Use this reference when you need stable IDs for configs or when you want to inspect the registry-backed surfaces exposed by ModSSC. For execution workflows, continue with the matching how-to page.

24.1 What it is for

ModSSC exposes registry-backed catalogs for datasets, providers, preprocess steps and models, augmentation ops, methods, and evaluation metrics through both CLI commands and Python APIs. These registries are the source of truth for IDs and metadata such as modality, availability, and required_extra. [1][2][3][4][5][6]

24.2 When to use

  • Use this page when writing configs and you need exact IDs.
  • Use it when you want to check whether a dataset, step, model, or method requires an optional extra.
  • Use the how-to guides instead when you want end-to-end workflow instructions rather than registry inspection.

24.3 Minimal examples

CLI inspection:

modssc datasets providers
modssc preprocess steps list
modssc inductive methods list --available-only
modssc evaluation list

Python inspection:

from modssc.data_loader import available_datasets, available_providers, dataset_info

print(available_providers())
print(available_datasets())
print(dataset_info("toy").as_dict())

24.4 Registry map

Registry Typical question Primary entry point
datasets and providers which dataset IDs or providers exist modssc datasets ...
preprocess steps which step IDs can I put in a plan modssc preprocess steps ...
preprocess models which pretrained encoders are available modssc preprocess models ...
augmentation ops which augmentation ops exist for a modality modssc augmentation ...
inductive methods which inductive SSL methods are available modssc inductive methods ...
transductive methods which graph-based methods are available modssc transductive methods ...
evaluation metrics which metric names are valid modssc evaluation ...

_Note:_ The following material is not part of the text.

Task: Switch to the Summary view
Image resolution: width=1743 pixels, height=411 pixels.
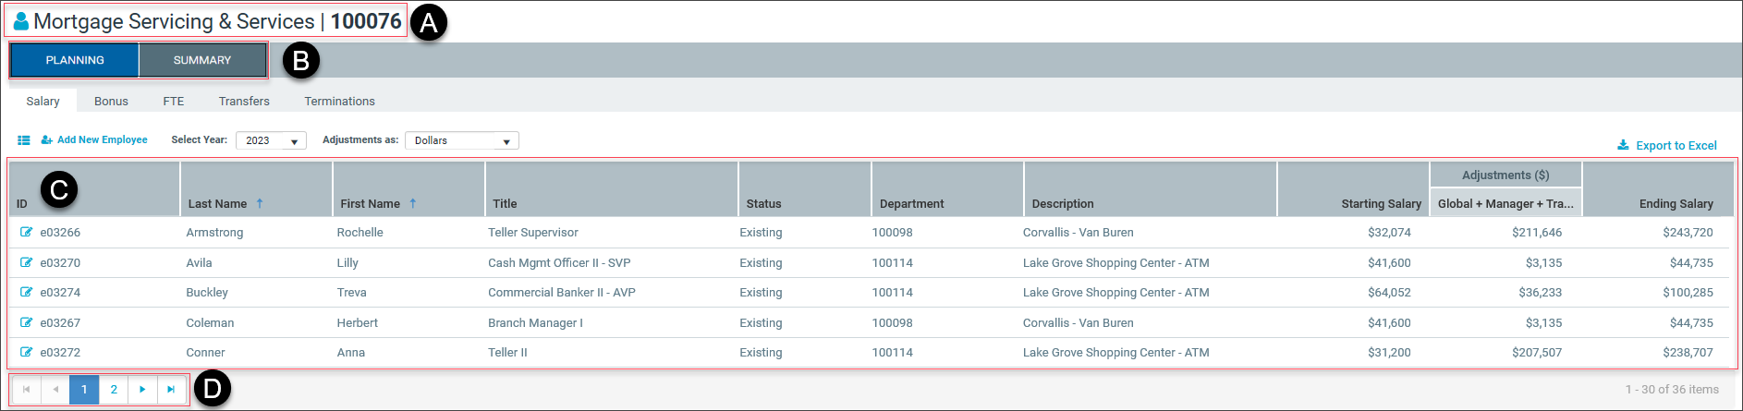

24.5 Datasets and providers

Use providers to understand which backends are available, and use dataset keys when wiring configs or CLI commands. Dataset info includes modality and required_extra. [1][7][11]

CLI: modssc datasets in src/modssc/cli/datasets.py. Python: data loader helpers in src/modssc/data_loader/api.py. [1][11]

CLI:

modssc datasets providers
modssc datasets list --modalities text
modssc datasets info --dataset toy

Python:

from modssc.data_loader import available_datasets, available_providers, dataset_info

print(available_providers())
print(available_datasets())
print(dataset_info("toy").as_dict())

24.6 Preprocess steps

Steps are registered in the preprocess catalog and surfaced through the CLI and registry helpers. Use step_info to check required_extra before you add a step to a plan. [2][8][12]

CLI: modssc preprocess in src/modssc/cli/preprocess.py. Python: preprocess registry in src/modssc/preprocess/registry.py. [2][12]

CLI:

modssc preprocess steps list
modssc preprocess steps info core.ensure_2d

Python:

from modssc.preprocess import available_steps, step_info

print(available_steps())
print(step_info("core.ensure_2d"))

24.7 Pretrained models

Pretrained encoder models are listed by the preprocess model registry. Use the CLI for quick inspection or the Python helpers when you need the metadata in code. [2][9]

CLI: modssc preprocess in src/modssc/cli/preprocess.py. Python: model registry in src/modssc/preprocess/models.py. [2][9]

CLI:

modssc preprocess models list --modality text
modssc preprocess models info stub:text

Python:

from modssc.preprocess import available_models, model_info

print(available_models(modality="text"))
print(model_info("stub:text"))

24.8 Augmentation ops

Augmentation operations are registered in the augmentation registry and can be listed or inspected from the CLI. [3][13]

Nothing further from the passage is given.